** Extract follows **

Cycloid Calculator
A cycloid is the elegant curve traced by a point on the rim of a circle rolling along a flat surface. Enter the circle radius and the rolling angle (in degrees or radians) to get the parametric coordinates, partial arc length, enclosed area, radius of curvature, and the full-arch properties: arc length, base width, height, and perimeter. Results update instantly as you type.
Formula
Worked example
For a circle of radius 5 cm: arc length of one arch S = 8 x 5 = 40 cm; area A = 3 x pi x 25 = 235.62 cm^2; hump length C = 2 x pi x 5 = 31.42 cm; height d = 10 cm. At t = 180 deg (pi rad), the tracing point is at x = 5(pi - 0) = 15.71 cm, y = 5(1-(-1)) = 10 cm (the apex), and the radius of curvature is 4 x 5 x |sin(90 deg)| = 20 cm.
What is a cycloid?

** End of Extract **
** Provided data follows **

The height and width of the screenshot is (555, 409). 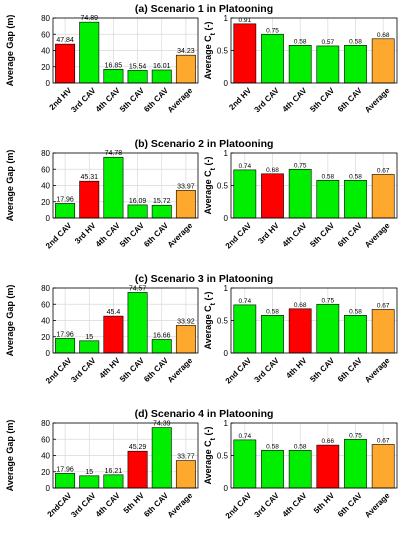 I want to click on data-label: 33.97, so click(x=186, y=186).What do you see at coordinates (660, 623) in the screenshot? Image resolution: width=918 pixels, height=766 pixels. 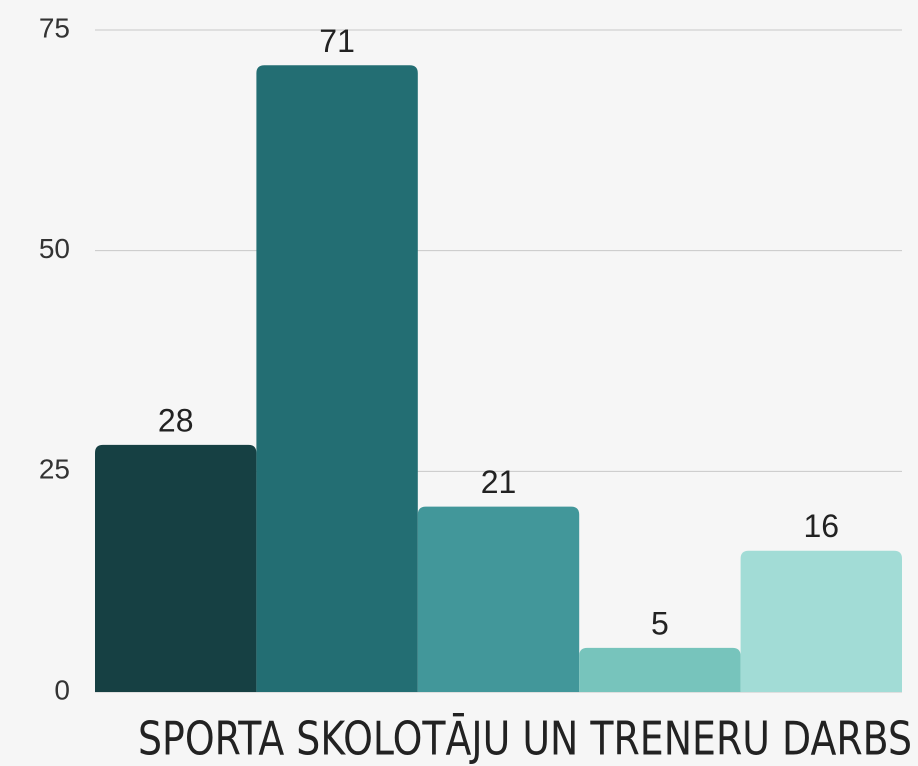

** End of Provided data **

(Problem) Rewrite the cycloid calculator text, starting at "Cycloid Calculator" and ending at "as you type.", with "elegant" replaced by "graceful".

(Exercise response)
Cycloid Calculator
A cycloid is the graceful curve traced by a point on the rim of a circle rolling along a flat surface. Enter the circle radius and the rolling angle (in degrees or radians) to get the parametric coordinates, partial arc length, enclosed area, radius of curvature, and the full-arch properties: arc length, base width, height, and perimeter. Results update instantly as you type.